In their wide-ranging “can you believe this shit?” roundup of the week’s news, Tapper and Meyers commiserated over the shared terror of Donald Trump and North Korean dictator Kim Jong-un kicking off their Singapore summit with a one-on-one (on translators) secret meeting. Especially, since, as first-time novelist Tapper put it, that’s a room with “four unreliable narrators.” Tapper also brought up the worrisome/pants-wetting fact that noted not-expert Trump is heading into the negotiations with the tyrannical leader of an unstable nuclear power bragging about how little preparation he’s done. “I assume people have tried to explain,” deadpanned Tapper, referring to Trump’s national security advisers.

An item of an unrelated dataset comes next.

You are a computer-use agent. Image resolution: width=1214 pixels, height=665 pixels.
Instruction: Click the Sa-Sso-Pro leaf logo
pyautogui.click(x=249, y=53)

On the subject of preparation, Tapper also told Meyers bluntly that he was “stunned” at former president and legendarily media-savvy figure Bill Clinton’s ongoing trainwreck of a book tour. (Clinton, like Tapper, is making the talk show rounds to publicize his recent political thriller.) “If you wanted to write the worst answer he could give,” assessed Tapper of Clinton’s relentlessly tone-deaf responses to reporters inevitable Monica Lewinsky questions, especially in light of how completely the Me Too movement has changed the national discussion about sexual impropriety. (“Who was the Tonys host a year ago?,” asked Tapper, eliciting a collective “whoa” from Meyers audience when he reminded everyone it was—Kevin Spacey.)

Concluding their talk, Meyers segued to a question about Tapper’s CNN colleague and vocal Me Too ally Anthony Bourdain, whose suicide last week was a sobering shock to most. Tapper noted that he and Bourdain had grown closer over their discussion of Me Too, especially when it came to disgraced Hollywood producer Harvey Weinstein. (Who, among other alleged horrible things, is accused of sexually assaulting actress Asia Argento, with whom Bourdain was in a relationship at the time of his death.) Calling Bourdain someone whose “passion and righteous indignation against injustice” he greatly admired, Tapper told Meyers, “the world is much poorer for him having left.”